Singing To A Bulldog by Anson Williams (2014)
Singing To A Bulldog
by Anson Williams
Reader’s Digest, 2014
One of my favorite television shows as a child was Happy Days, so it was with great interest that I began reading Anson Williams’ memoir Singing To A Bulldog. Williams takes his readers through thirty life lessons taught to him by a co-worker at Leonard’s Department Store when he was only fifteen years old. Willie Turner was his name; each chapter begins with words that the uneducated janitor spoke to Williams, words that stuck with the young man who became Potsie Weber on the popular sitcom, words that encouraged him to stretch himself and become much more than just Potsie.
This is not a tell-all autobiography. Williams avoids any controversial stories that would embarrass Ron Howard, Henry Winkler, or his other co-stars, and it was a truly interesting read because of it. He had the utmost respect for his fellow actors, and speaks highly of them as he recounts his journey. Singing To A Bulldog is not a straight autobiography, but a collection of memories and events designed to teach lessons. Most chapters are only four or five pages long, so it makes for a quick read, and in many cases the anecdotes can be reworded and used as illustrations in your own writing or speeches.
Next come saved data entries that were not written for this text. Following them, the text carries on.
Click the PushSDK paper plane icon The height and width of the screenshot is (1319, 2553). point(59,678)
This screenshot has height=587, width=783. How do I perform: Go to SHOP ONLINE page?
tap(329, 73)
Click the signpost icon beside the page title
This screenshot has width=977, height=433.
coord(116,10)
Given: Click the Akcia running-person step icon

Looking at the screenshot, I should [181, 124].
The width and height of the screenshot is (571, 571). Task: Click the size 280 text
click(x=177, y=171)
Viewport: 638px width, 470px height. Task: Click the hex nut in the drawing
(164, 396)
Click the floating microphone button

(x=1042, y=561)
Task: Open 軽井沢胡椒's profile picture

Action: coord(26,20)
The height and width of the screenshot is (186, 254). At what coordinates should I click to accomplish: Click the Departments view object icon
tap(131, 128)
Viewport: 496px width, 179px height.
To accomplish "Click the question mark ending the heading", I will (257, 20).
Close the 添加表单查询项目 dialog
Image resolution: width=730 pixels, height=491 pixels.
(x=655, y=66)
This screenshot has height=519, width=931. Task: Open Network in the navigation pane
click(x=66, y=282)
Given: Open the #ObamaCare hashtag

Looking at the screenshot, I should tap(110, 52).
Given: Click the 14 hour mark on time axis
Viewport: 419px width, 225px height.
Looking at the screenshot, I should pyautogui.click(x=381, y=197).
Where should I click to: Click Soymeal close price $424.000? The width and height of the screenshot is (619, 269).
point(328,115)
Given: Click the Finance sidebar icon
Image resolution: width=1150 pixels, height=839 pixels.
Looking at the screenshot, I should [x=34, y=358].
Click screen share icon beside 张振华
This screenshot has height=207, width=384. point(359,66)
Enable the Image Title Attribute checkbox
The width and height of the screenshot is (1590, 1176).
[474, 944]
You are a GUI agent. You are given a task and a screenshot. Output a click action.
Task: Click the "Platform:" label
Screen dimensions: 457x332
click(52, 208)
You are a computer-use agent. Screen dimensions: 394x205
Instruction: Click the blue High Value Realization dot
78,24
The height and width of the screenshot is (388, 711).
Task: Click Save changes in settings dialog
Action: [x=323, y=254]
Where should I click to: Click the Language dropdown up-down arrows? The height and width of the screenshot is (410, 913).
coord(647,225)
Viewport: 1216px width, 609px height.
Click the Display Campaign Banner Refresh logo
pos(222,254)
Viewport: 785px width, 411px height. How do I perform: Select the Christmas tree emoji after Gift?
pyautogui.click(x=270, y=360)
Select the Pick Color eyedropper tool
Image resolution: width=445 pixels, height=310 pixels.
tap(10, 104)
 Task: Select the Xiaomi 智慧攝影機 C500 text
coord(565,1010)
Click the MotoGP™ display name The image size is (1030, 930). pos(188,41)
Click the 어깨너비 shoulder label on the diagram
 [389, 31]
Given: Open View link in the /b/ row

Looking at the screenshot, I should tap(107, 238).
Williams made the most of his opportunities, humbly giving credit to those who helped him along the way, from Willie Turner to Garry Marshall to Sammy Davis, Jr., Aaron Spelling to Dolly Parton to Shailene Woodley. Happy Days fans will get a kick out of Williams’ memories of getting the part of Potsie Weber, while all readers can learn from Williams’ life experiences in Hollywood that taught him to be a better person.